Projekte:Bastelprojekt Wind / Druckluft
Bauen: Bau-Orga, Materialbedarf, Unternehmen - Anschlüsse/Leitungen, Brandschutz, Windrad Bunker
Termine: Baucamp 2008 2009 2010 2011 2012 Öko-Bau, Fachleute-Treffen, Open Space-Konferenz
Auf der Zukunftswerkstatt hatte ich angeregt, ein - bislang imaginäres - Windrad nicht etwa Strom erzeugen zu lassen, sondern die Energie in Form von Druckluft zu speichern, da das ökischer ist, als es in vielen, vielen (Blei-) Akkus zu tun.

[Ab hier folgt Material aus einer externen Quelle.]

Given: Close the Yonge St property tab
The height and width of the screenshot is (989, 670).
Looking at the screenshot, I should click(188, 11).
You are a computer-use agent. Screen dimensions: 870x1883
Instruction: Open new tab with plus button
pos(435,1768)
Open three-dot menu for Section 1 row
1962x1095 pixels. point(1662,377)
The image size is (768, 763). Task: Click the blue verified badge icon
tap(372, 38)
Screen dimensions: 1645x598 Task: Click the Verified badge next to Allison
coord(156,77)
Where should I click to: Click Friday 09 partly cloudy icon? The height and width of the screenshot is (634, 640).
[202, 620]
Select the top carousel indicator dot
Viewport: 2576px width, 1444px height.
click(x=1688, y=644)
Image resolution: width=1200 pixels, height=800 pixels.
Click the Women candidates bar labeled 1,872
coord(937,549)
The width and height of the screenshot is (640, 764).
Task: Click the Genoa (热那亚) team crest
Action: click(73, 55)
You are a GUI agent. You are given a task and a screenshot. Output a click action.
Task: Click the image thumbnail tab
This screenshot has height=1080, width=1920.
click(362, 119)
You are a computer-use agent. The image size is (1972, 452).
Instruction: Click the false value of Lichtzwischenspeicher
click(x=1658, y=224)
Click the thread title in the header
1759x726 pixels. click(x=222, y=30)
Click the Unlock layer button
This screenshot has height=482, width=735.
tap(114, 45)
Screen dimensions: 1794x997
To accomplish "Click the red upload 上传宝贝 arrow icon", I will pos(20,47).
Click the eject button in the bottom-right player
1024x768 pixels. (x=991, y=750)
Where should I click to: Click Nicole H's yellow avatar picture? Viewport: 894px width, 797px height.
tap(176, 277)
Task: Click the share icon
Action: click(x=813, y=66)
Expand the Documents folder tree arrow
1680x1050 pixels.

Ich habe mich jetzt mal ein wenig im Netz umgesehen und habe etliches gefunden. Sowohl Bastler als auch Großkonzerne arbeiten im Moment gerade an dieser Variante.
Bastler sind gut für technische Zusammenarbeit in Detailfragen, Großkonzerne sind gut für Projekte und zum anschnorren (Links nur als Beispiele)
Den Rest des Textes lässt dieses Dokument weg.